Important differential diagnoses include RCVS [5,22,43,44], intracranial atherosclerosis [45], Moyamoya disease, autoimmune encephalopathies and infectious disorders such as varicella zoster virus (VZV) vasculopathies or endocarditis [29]. As the majority of these diseases resemble the MRI, digital subtraction angiography (DSA) and laboratory findings of angiitis, a biopsy of affected tissue is often necessary in order to prove the correct diagnosis. In systemic angiitis, biopsy may be performed from affected organs such as kidney, upper airways, muscle or peripheral nerves [46]. For PACNS, a cerebral and meningeal biopsy is the gold standard for diagnosis. Moreover, detailed anamnesis and diagnostic work-up often allow diagnosis of non-inflammatory vasculopathies such as Moyamoya disease [47], Fabry's disease [48–50], Sneddon's syndrome [6] and RCVS [22,43,51,52]. The most important differential diagnosis to CNS vasculitis is RCVS, which is characterized by thunderclap headache, watershed cerebral ischaemia, cortical subarachnoidal haemorrhages and angiography suggestive for ‘vasculitis’ (Table 2). However, RCVS is reversible within 12 weeks and is a non-inflammatory disease which should be treated by nimodipine. The misdiagnosis as CNS vasculitis with aggressive immunosuppressive treatment would be fatal.
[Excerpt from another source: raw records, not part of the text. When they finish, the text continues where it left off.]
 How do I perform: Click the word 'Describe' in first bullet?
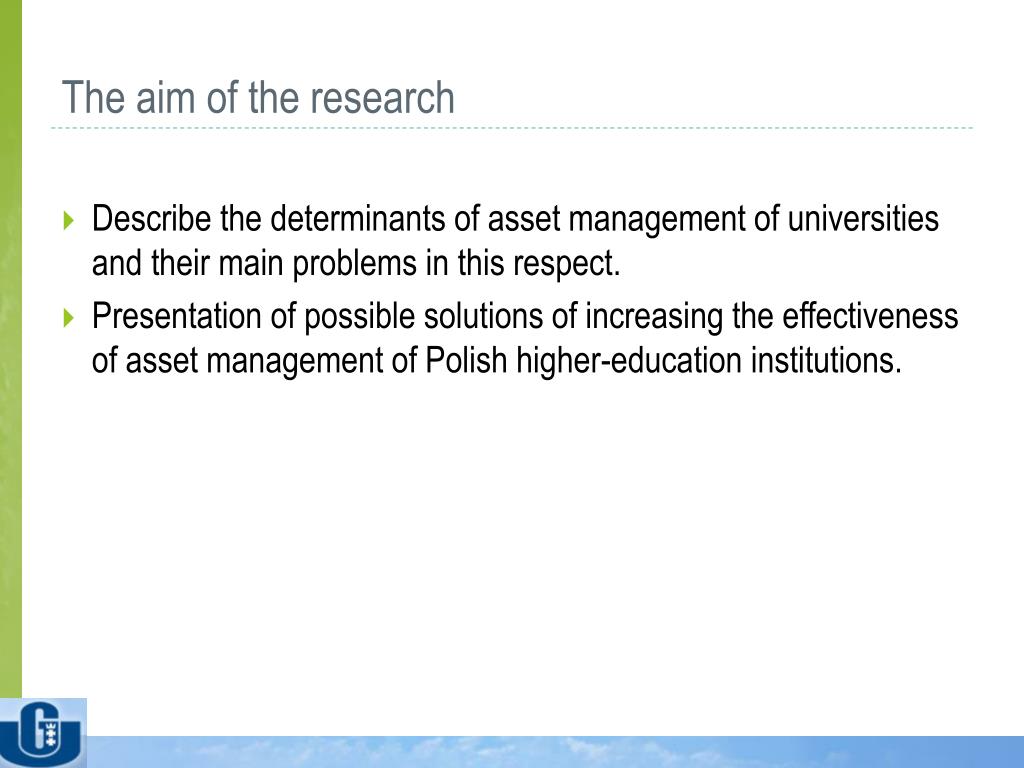[151, 218]
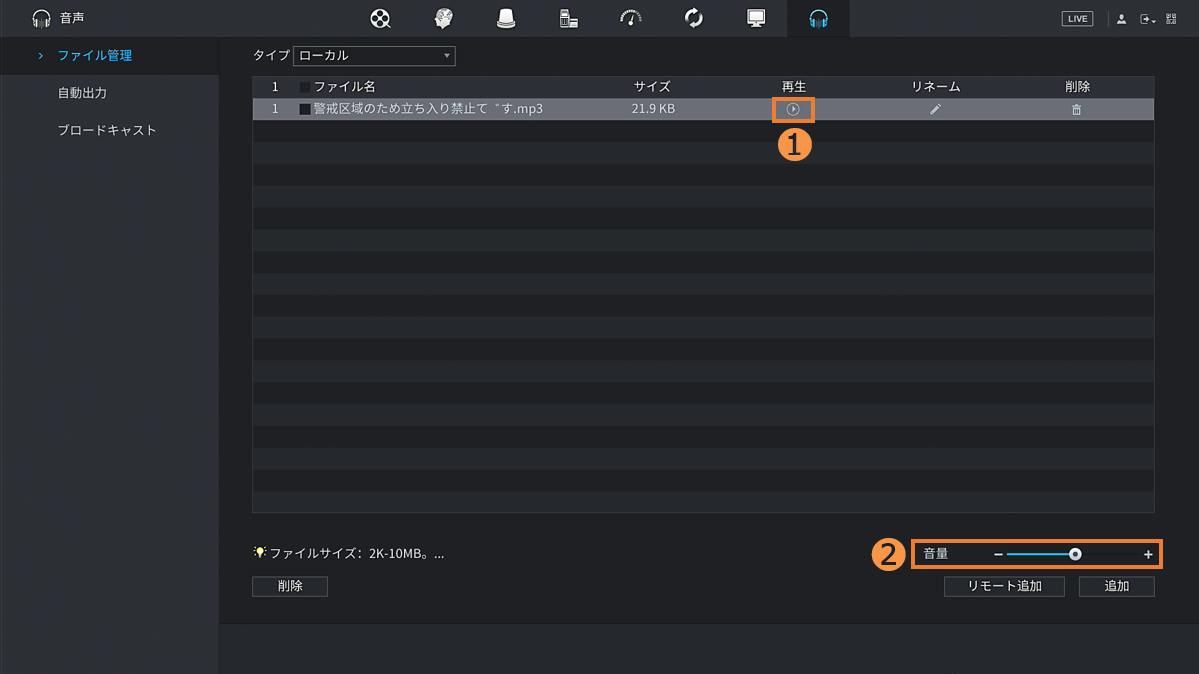This screenshot has height=674, width=1199.
Task: Switch to ブロードキャスト in the sidebar
Action: click(x=107, y=130)
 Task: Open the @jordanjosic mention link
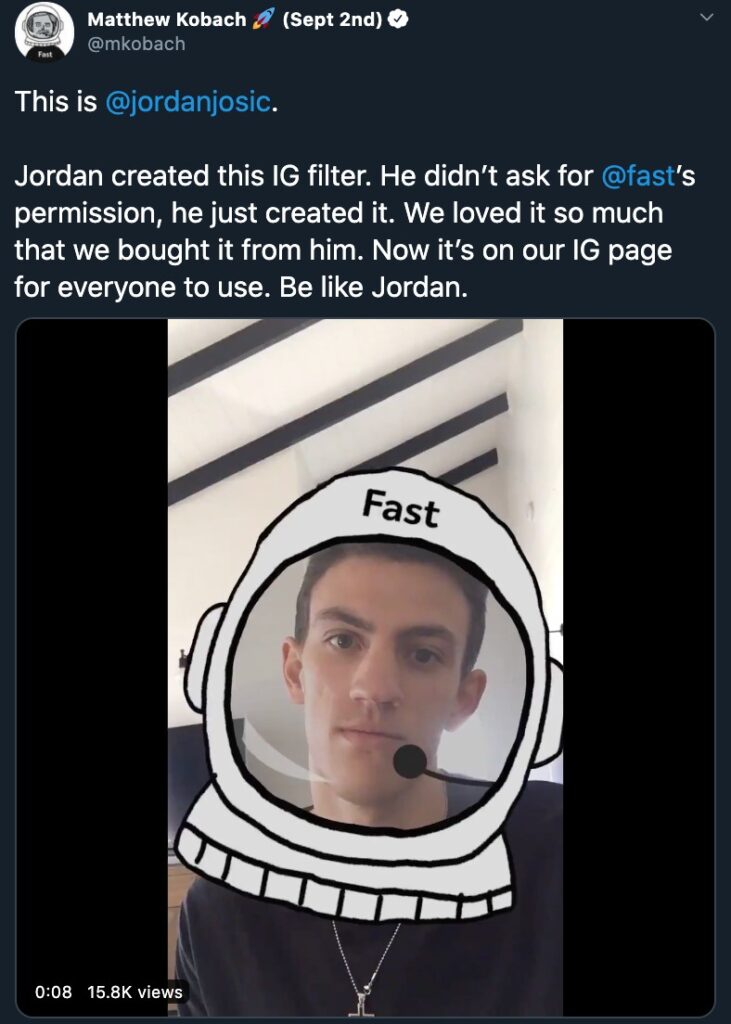pyautogui.click(x=187, y=102)
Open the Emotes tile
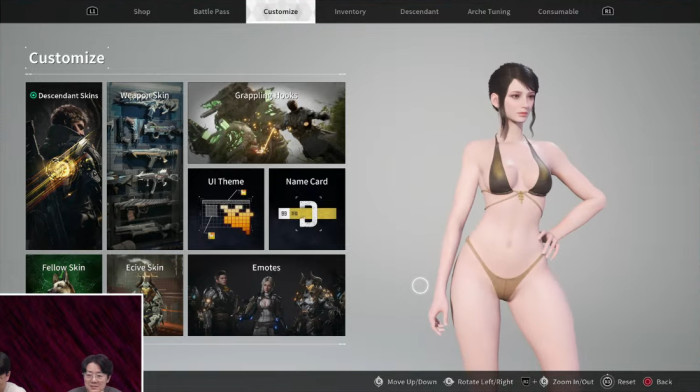700x392 pixels. tap(267, 295)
In Fabry disease, recurrent strokes are sometimes associated with mild CSF pleocytosis and with systemic signs of inflammation, and a misdiagnosis as rheumatic disease or vasculitis is quite common [50]. Unfortunately, Moyamoya disease is also often misdiagnosed as vasculitis, although a Moyamoya pattern in angiography due to vasculitis is very uncommon [34]. A livedo racemosa in patients with cryptogenic stroke should lead to a detailed diagnostic work-up in order to differentiate inflammatory (polyarteritis nodosa, systemic lupus erythemadosus) from non-inflammatory vasopathies (Sneddon syndrome, Divry–van Bogaert syndrome, migraine) [6].